4. I eventually came to the conclusion that we should release him. I died a little inside that day. Adam, if you’re reading this horrid excuse for a blog, I miss you. The Cleveland series cannot come soon enough. I miss your musk. It almost smells like my aroma of being a winner. And I speak not of that Charlie Sheen nonsense. That man stole my idea.
Q: Why, oh why, do you allow Rod Allen to get within 50 feet of a live mic for any purpose when one considers the following:
1) He is dumber than a doornail
2) He can't speak English
3) He does not know his elbow from a hole in the ground
4) He consistently utters such useless tidbits as "He made a good major league play on that one. He went all the way from 1st to 2nd as soon as the batter received a walk. That's good heads-up baseball" (O.K., perhaps a slight exaggeraton, but not by much!). Unfortunately, he offers these types of tidbits as his great insights to the game of baseball - it is the best that he has in his bag!

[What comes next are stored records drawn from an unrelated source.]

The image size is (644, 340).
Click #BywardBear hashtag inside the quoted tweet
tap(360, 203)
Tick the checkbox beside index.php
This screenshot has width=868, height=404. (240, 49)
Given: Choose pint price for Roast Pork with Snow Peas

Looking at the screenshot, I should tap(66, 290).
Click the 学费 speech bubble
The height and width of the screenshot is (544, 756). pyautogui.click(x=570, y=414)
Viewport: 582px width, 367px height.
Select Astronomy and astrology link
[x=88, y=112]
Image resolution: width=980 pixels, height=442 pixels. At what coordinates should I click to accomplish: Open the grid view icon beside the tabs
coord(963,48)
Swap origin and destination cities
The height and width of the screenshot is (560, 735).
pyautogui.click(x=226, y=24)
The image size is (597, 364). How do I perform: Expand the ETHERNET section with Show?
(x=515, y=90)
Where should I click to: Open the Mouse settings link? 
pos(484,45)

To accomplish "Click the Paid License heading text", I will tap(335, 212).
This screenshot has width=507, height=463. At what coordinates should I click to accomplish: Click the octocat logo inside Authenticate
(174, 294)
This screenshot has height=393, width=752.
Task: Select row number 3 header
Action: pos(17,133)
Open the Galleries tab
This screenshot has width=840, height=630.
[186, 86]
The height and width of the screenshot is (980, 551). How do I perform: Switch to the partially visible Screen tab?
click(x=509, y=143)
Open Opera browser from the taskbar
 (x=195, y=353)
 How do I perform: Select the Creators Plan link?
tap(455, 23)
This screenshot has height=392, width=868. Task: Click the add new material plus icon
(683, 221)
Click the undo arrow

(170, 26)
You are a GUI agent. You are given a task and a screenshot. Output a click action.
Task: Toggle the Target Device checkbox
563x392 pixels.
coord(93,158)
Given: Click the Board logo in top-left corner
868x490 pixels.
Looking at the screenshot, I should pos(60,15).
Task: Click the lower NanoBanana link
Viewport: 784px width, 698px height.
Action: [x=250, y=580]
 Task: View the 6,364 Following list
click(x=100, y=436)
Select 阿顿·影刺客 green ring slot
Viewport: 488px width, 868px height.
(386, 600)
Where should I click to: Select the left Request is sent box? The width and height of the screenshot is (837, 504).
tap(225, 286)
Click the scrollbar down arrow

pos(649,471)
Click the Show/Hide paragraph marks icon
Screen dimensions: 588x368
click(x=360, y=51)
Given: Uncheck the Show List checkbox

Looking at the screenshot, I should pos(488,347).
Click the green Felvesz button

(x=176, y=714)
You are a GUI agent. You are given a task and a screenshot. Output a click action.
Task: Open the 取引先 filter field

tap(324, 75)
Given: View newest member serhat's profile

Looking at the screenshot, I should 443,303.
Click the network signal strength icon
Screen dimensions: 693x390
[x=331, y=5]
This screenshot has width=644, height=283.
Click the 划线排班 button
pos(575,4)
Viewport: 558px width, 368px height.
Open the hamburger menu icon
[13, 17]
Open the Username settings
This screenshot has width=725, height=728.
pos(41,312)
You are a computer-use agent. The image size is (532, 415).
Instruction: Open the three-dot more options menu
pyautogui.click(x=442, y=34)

I listen to the radio with Dan and Jim while watching the TV with the sound down. There is a about a 10-second difference between two and it is frustrating, but nearly as bad as Ol' Rod. SERIOUSLY, GET RID OF THIS CLOWN NOW!
So, back to my question, Dave, why do you keep him? This ought to be good!
A: It's quite simple, really. Rod gives Mario street cred. That’s what my P.R. people tell me, anyway.
Q: Why the hell do you keep drafting bullpen arms?
A: It just works out that way. I mean…oh, what the heck. I’m going to let you in on a little secret when it comes to draft day.
There is no science to the MLB Draft. For every Joe Mauer there is an Albert Pujols. You never know what some kid is going to turn into. So, we don’t even prepare for the draft anymore. Sure, we outline which family members of Tiger personnel we plan on selecting, but for the rest of it, we just throw darts at a wall.
Whomever the dart hits, that’s who we draft. I still remember in 2006 when I was aiming for Tim Lincecum and I ended up hitting Andrew Miller instead. Oh well. There are no do-overs. That’s life.
Q: My wife and I are considering hiring a new babysitter. Any suggestions on what we should look for?
A: When in doubt, hire a Venezuelan. There isn’t anything those people cannot do.
This is all I can bare. I attempted to do some good by putting myself out on this blog. But I see this was futile. I shall return to my duties for the time being. Though I think he should be the one thanking me, I would like to thank Mr. Rogowski for this chance at addressing the masses. Perhaps I shall return later in the season. For now, though, I am through with the lot of you.
Don't forget to stop by the official Tigers shop at mlb.com and do something positive in your lives for once. Support your team.
Thank you, good sir. I'll never forget this.